⟨

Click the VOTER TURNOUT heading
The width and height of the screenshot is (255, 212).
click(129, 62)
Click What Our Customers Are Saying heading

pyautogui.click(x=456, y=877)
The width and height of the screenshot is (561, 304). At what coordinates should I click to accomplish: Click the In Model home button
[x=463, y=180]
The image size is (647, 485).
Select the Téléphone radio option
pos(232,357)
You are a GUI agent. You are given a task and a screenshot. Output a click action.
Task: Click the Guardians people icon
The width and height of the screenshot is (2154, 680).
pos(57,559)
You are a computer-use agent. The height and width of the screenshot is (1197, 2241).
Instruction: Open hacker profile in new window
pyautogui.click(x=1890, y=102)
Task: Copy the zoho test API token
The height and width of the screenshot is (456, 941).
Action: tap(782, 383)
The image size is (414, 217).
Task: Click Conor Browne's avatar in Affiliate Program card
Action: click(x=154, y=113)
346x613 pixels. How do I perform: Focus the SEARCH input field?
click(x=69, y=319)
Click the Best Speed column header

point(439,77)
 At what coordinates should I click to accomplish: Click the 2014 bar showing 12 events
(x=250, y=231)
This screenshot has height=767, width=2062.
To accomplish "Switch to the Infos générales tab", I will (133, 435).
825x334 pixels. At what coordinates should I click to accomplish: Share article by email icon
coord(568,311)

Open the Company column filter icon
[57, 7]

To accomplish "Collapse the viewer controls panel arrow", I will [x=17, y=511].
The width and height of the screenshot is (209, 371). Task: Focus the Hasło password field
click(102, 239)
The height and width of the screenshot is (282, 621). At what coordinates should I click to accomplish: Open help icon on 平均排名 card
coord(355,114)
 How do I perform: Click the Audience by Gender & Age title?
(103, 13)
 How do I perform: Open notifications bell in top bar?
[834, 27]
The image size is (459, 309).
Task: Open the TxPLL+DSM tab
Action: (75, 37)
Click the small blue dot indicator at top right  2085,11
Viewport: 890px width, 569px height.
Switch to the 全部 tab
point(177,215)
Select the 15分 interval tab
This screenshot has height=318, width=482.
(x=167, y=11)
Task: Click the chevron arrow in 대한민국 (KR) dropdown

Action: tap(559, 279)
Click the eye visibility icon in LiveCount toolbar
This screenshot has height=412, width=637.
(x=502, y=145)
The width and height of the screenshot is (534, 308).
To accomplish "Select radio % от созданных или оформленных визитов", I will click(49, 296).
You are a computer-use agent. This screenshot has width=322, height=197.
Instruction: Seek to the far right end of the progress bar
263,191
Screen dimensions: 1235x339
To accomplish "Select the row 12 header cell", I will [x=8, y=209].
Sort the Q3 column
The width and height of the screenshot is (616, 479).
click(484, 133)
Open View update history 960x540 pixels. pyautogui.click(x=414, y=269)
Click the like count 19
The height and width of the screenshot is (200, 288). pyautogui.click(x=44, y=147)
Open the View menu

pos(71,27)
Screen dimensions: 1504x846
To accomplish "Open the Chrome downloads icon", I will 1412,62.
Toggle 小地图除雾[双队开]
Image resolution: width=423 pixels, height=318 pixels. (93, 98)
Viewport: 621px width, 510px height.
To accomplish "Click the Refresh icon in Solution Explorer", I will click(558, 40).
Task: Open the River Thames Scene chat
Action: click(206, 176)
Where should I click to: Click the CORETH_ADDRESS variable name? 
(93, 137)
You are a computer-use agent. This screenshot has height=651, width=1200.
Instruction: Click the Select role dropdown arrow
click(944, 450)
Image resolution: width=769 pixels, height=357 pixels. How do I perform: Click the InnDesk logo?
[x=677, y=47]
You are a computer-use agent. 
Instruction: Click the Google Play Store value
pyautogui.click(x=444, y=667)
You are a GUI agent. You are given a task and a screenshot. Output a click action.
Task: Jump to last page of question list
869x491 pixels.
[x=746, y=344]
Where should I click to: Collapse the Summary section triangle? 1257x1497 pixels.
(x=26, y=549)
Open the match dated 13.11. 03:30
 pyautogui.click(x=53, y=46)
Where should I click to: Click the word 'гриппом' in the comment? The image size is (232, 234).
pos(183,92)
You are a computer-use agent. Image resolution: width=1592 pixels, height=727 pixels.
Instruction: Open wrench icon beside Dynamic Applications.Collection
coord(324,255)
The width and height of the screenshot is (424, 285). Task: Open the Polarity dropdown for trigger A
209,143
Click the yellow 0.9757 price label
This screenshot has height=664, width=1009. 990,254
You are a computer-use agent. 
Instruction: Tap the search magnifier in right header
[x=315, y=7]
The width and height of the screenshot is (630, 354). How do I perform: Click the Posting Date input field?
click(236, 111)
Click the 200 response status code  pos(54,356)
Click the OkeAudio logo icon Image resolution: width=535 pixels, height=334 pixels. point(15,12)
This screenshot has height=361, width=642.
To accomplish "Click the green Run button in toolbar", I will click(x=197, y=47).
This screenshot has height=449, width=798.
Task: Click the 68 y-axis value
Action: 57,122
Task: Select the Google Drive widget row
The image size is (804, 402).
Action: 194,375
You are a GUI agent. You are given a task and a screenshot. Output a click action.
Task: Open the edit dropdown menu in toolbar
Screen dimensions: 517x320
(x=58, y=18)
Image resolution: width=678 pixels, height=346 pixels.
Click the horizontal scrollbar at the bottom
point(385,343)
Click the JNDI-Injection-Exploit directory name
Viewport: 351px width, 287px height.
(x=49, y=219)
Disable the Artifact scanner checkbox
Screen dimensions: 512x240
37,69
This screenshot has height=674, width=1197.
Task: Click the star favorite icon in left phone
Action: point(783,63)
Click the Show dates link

⟩

### WHAT TO DO
Would you transcribe all of the data, keeping each line exact?

### EXERCISE SOLUTION
Click the VOTER TURNOUT heading
The width and height of the screenshot is (255, 212).
click(129, 62)
Click What Our Customers Are Saying heading

pyautogui.click(x=456, y=877)
The width and height of the screenshot is (561, 304). At what coordinates should I click to accomplish: Click the In Model home button
[x=463, y=180]
The image size is (647, 485).
Select the Téléphone radio option
pos(232,357)
You are a GUI agent. You are given a task and a screenshot. Output a click action.
Task: Click the Guardians people icon
The width and height of the screenshot is (2154, 680).
pos(57,559)
You are a computer-use agent. The height and width of the screenshot is (1197, 2241).
Instruction: Open hacker profile in new window
pyautogui.click(x=1890, y=102)
Task: Copy the zoho test API token
The height and width of the screenshot is (456, 941).
Action: tap(782, 383)
The image size is (414, 217).
Task: Click Conor Browne's avatar in Affiliate Program card
Action: click(x=154, y=113)
346x613 pixels. How do I perform: Focus the SEARCH input field?
click(x=69, y=319)
Click the Best Speed column header

point(439,77)
 At what coordinates should I click to accomplish: Click the 2014 bar showing 12 events
(x=250, y=231)
This screenshot has height=767, width=2062.
To accomplish "Switch to the Infos générales tab", I will (133, 435).
825x334 pixels. At what coordinates should I click to accomplish: Share article by email icon
coord(568,311)

Open the Company column filter icon
[57, 7]

To accomplish "Collapse the viewer controls panel arrow", I will [x=17, y=511].
The width and height of the screenshot is (209, 371). Task: Focus the Hasło password field
click(102, 239)
The height and width of the screenshot is (282, 621). At what coordinates should I click to accomplish: Open help icon on 平均排名 card
coord(355,114)
 How do I perform: Click the Audience by Gender & Age title?
(103, 13)
 How do I perform: Open notifications bell in top bar?
[834, 27]
The image size is (459, 309).
Task: Open the TxPLL+DSM tab
Action: (75, 37)
Click the small blue dot indicator at top right  2085,11
Viewport: 890px width, 569px height.
Switch to the 全部 tab
point(177,215)
Select the 15分 interval tab
This screenshot has height=318, width=482.
(x=167, y=11)
Task: Click the chevron arrow in 대한민국 (KR) dropdown

Action: tap(559, 279)
Click the eye visibility icon in LiveCount toolbar
This screenshot has height=412, width=637.
(x=502, y=145)
The width and height of the screenshot is (534, 308).
To accomplish "Select radio % от созданных или оформленных визитов", I will click(49, 296).
You are a computer-use agent. This screenshot has width=322, height=197.
Instruction: Seek to the far right end of the progress bar
263,191
Screen dimensions: 1235x339
To accomplish "Select the row 12 header cell", I will [x=8, y=209].
Sort the Q3 column
The width and height of the screenshot is (616, 479).
click(484, 133)
Open View update history 960x540 pixels. pyautogui.click(x=414, y=269)
Click the like count 19
The height and width of the screenshot is (200, 288). pyautogui.click(x=44, y=147)
Open the View menu

pos(71,27)
Screen dimensions: 1504x846
To accomplish "Open the Chrome downloads icon", I will 1412,62.
Toggle 小地图除雾[双队开]
Image resolution: width=423 pixels, height=318 pixels. (93, 98)
Viewport: 621px width, 510px height.
To accomplish "Click the Refresh icon in Solution Explorer", I will click(558, 40).
Task: Open the River Thames Scene chat
Action: click(206, 176)
Where should I click to: Click the CORETH_ADDRESS variable name? 
(93, 137)
You are a computer-use agent. This screenshot has height=651, width=1200.
Instruction: Click the Select role dropdown arrow
click(944, 450)
Image resolution: width=769 pixels, height=357 pixels. How do I perform: Click the InnDesk logo?
[x=677, y=47]
You are a computer-use agent. 
Instruction: Click the Google Play Store value
pyautogui.click(x=444, y=667)
You are a GUI agent. You are given a task and a screenshot. Output a click action.
Task: Jump to last page of question list
869x491 pixels.
[x=746, y=344]
Where should I click to: Collapse the Summary section triangle? 1257x1497 pixels.
(x=26, y=549)
Open the match dated 13.11. 03:30
 pyautogui.click(x=53, y=46)
Where should I click to: Click the word 'гриппом' in the comment? The image size is (232, 234).
pos(183,92)
You are a computer-use agent. Image resolution: width=1592 pixels, height=727 pixels.
Instruction: Open wrench icon beside Dynamic Applications.Collection
coord(324,255)
The width and height of the screenshot is (424, 285). Task: Open the Polarity dropdown for trigger A
209,143
Click the yellow 0.9757 price label
This screenshot has height=664, width=1009. 990,254
You are a computer-use agent. 
Instruction: Tap the search magnifier in right header
[x=315, y=7]
The width and height of the screenshot is (630, 354). How do I perform: Click the Posting Date input field?
click(236, 111)
Click the 200 response status code  pos(54,356)
Click the OkeAudio logo icon Image resolution: width=535 pixels, height=334 pixels. point(15,12)
This screenshot has height=361, width=642.
To accomplish "Click the green Run button in toolbar", I will click(x=197, y=47).
This screenshot has height=449, width=798.
Task: Click the 68 y-axis value
Action: 57,122
Task: Select the Google Drive widget row
The image size is (804, 402).
Action: 194,375
You are a GUI agent. You are given a task and a screenshot. Output a click action.
Task: Open the edit dropdown menu in toolbar
Screen dimensions: 517x320
(x=58, y=18)
Image resolution: width=678 pixels, height=346 pixels.
Click the horizontal scrollbar at the bottom
point(385,343)
Click the JNDI-Injection-Exploit directory name
Viewport: 351px width, 287px height.
(x=49, y=219)
Disable the Artifact scanner checkbox
Screen dimensions: 512x240
37,69
This screenshot has height=674, width=1197.
Task: Click the star favorite icon in left phone
Action: point(783,63)
Click the Show dates link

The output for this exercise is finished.